*** INPUT FOR THIS TASK Section Begins ***

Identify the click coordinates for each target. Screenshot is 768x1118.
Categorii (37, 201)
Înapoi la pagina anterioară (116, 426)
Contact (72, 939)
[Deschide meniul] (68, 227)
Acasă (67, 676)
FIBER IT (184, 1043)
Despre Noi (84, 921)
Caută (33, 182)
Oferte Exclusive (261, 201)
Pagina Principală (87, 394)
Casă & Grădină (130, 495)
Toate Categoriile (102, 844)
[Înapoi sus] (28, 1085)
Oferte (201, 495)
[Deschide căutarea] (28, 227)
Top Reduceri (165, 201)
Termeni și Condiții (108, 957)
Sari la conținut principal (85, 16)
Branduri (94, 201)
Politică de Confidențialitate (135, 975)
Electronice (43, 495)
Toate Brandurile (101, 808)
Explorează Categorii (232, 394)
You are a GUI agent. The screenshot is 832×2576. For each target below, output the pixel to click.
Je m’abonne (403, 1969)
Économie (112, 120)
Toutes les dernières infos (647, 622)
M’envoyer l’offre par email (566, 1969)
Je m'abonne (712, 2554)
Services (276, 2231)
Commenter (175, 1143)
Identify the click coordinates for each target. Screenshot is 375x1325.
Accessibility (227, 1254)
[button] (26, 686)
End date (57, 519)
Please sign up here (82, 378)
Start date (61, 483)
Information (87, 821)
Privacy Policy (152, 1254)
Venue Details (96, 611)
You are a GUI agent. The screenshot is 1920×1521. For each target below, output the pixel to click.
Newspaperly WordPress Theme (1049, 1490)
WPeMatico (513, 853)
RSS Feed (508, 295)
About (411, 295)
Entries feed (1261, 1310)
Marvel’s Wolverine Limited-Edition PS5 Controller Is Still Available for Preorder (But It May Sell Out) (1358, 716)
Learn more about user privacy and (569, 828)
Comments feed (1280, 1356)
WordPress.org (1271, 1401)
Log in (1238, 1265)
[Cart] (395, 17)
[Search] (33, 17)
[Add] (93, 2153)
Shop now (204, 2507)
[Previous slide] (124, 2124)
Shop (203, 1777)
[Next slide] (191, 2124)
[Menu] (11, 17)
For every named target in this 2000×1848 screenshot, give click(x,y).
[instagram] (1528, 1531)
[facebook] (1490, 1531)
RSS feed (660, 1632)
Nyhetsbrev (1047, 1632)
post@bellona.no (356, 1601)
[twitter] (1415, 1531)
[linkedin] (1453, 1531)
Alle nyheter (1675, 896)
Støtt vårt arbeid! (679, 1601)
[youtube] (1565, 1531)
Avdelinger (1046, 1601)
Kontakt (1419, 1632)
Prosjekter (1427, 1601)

*** INPUT FOR THIS TASK Section Ends ***

TASK STATEMENT —
Return the entries in full, keeping every line exactly as it is.

PROBLEM SOLUTION —
Identify the click coordinates for each target. Screenshot is 768x1118.
Categorii (37, 201)
Înapoi la pagina anterioară (116, 426)
Contact (72, 939)
[Deschide meniul] (68, 227)
Acasă (67, 676)
FIBER IT (184, 1043)
Despre Noi (84, 921)
Caută (33, 182)
Oferte Exclusive (261, 201)
Pagina Principală (87, 394)
Casă & Grădină (130, 495)
Toate Categoriile (102, 844)
[Înapoi sus] (28, 1085)
Oferte (201, 495)
[Deschide căutarea] (28, 227)
Top Reduceri (165, 201)
Termeni și Condiții (108, 957)
Sari la conținut principal (85, 16)
Branduri (94, 201)
Politică de Confidențialitate (135, 975)
Electronice (43, 495)
Toate Brandurile (101, 808)
Explorează Categorii (232, 394)
You are a GUI agent. The screenshot is 832×2576. For each target below, output the pixel to click.
Je m’abonne (403, 1969)
Économie (112, 120)
Toutes les dernières infos (647, 622)
M’envoyer l’offre par email (566, 1969)
Je m'abonne (712, 2554)
Services (276, 2231)
Commenter (175, 1143)
Identify the click coordinates for each target. Screenshot is 375x1325.
Accessibility (227, 1254)
[button] (26, 686)
End date (57, 519)
Please sign up here (82, 378)
Start date (61, 483)
Information (87, 821)
Privacy Policy (152, 1254)
Venue Details (96, 611)
You are a GUI agent. The screenshot is 1920×1521. For each target below, output the pixel to click.
Newspaperly WordPress Theme (1049, 1490)
WPeMatico (513, 853)
RSS Feed (508, 295)
About (411, 295)
Entries feed (1261, 1310)
Marvel’s Wolverine Limited-Edition PS5 Controller Is Still Available for Preorder (But It May Sell Out) (1358, 716)
Learn more about user privacy and (569, 828)
Comments feed (1280, 1356)
WordPress.org (1271, 1401)
Log in (1238, 1265)
[Cart] (395, 17)
[Search] (33, 17)
[Add] (93, 2153)
Shop now (204, 2507)
[Previous slide] (124, 2124)
Shop (203, 1777)
[Next slide] (191, 2124)
[Menu] (11, 17)
For every named target in this 2000×1848 screenshot, give click(x,y).
[instagram] (1528, 1531)
[facebook] (1490, 1531)
RSS feed (660, 1632)
Nyhetsbrev (1047, 1632)
post@bellona.no (356, 1601)
[twitter] (1415, 1531)
[linkedin] (1453, 1531)
Alle nyheter (1675, 896)
Støtt vårt arbeid! (679, 1601)
[youtube] (1565, 1531)
Avdelinger (1046, 1601)
Kontakt (1419, 1632)
Prosjekter (1427, 1601)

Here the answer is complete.